Uma pesquisa inédita feita pelo Instituto Carlos Chagas, da Fiocruz Paraná, confirmou que o vírus zika, hoje apontado como a principal hipótese para o aumento de casos de bebês com microcefalia no país, consegue atravessar a placenta durante a gestação. Com informações da Folha de S. Paulo.

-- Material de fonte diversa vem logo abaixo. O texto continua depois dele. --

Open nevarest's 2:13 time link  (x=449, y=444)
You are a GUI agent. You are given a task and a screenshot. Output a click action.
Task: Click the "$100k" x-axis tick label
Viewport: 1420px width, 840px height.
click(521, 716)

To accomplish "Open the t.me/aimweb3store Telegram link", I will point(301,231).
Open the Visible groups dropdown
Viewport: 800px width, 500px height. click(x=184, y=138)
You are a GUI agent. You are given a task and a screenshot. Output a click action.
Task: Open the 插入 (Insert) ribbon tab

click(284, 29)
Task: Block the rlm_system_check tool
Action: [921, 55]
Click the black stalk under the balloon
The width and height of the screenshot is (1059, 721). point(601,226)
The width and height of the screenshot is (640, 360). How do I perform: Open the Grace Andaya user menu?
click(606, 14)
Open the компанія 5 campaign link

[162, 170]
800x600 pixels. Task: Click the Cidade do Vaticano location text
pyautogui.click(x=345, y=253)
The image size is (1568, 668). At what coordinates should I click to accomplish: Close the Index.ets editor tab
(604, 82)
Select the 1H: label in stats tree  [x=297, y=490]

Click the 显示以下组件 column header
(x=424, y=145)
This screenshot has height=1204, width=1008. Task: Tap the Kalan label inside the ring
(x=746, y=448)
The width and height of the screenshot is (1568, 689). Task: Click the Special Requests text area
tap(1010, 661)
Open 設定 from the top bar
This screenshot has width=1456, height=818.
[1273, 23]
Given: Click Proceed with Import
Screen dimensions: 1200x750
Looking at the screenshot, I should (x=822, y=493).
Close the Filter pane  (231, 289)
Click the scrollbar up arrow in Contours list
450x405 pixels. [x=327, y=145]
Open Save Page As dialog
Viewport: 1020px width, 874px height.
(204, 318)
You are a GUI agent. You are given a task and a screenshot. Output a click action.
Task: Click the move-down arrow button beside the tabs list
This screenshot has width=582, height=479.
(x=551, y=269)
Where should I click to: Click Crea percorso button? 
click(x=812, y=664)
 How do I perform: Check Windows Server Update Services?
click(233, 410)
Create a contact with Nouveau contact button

Foi feita uma análise a partir de amostras de uma paciente que sofreu um aborto retido
– quando o feto deixa de se desenvolver dentro do útero – detectado na
oitava semana de gestação. A suspeita surgiu após a gestante informar
ter tido sintomas de zika, como manchas vermelhas no corpo, na sexta
semana de gravidez.
Amostras da placenta da paciente então passaram por exames de imunohistoquímica, capazes de verificar a infecção por vírus do mesmo gênero do zika.
Em seguida, foram feitos testes moleculares por meio da técnica de RT-PCR que identificaram o genoma do vírus zika em células da mãe e do embrião.
Segundo a virologista Cláudia Nunes Duarte dos Santos, que participou da análise, os testes confirmam a transmissão do vírus via placenta.
“É muito grave, e confirma a nossa suspeita. É a primeira vez que vemos
o RNA [do vírus da zika] no tecido da placenta”, diz a pesquisadora,
uma das primeiras a identificar o vírus zika no Brasil.
Vírus zika pode ter rompido placenta de paciente
Exame morfológico também mostrou uma inflamação na placenta, de acordo
com a patologista Lúcia de Noronha, que verificou a amostra.
“Dá pra ver claramente que o vírus rompeu essa barreira”, diz. Ainda,
de acordo com a pesquisadora, testes complementares descartaram a
infecção por outros flavivírus, como a dengue.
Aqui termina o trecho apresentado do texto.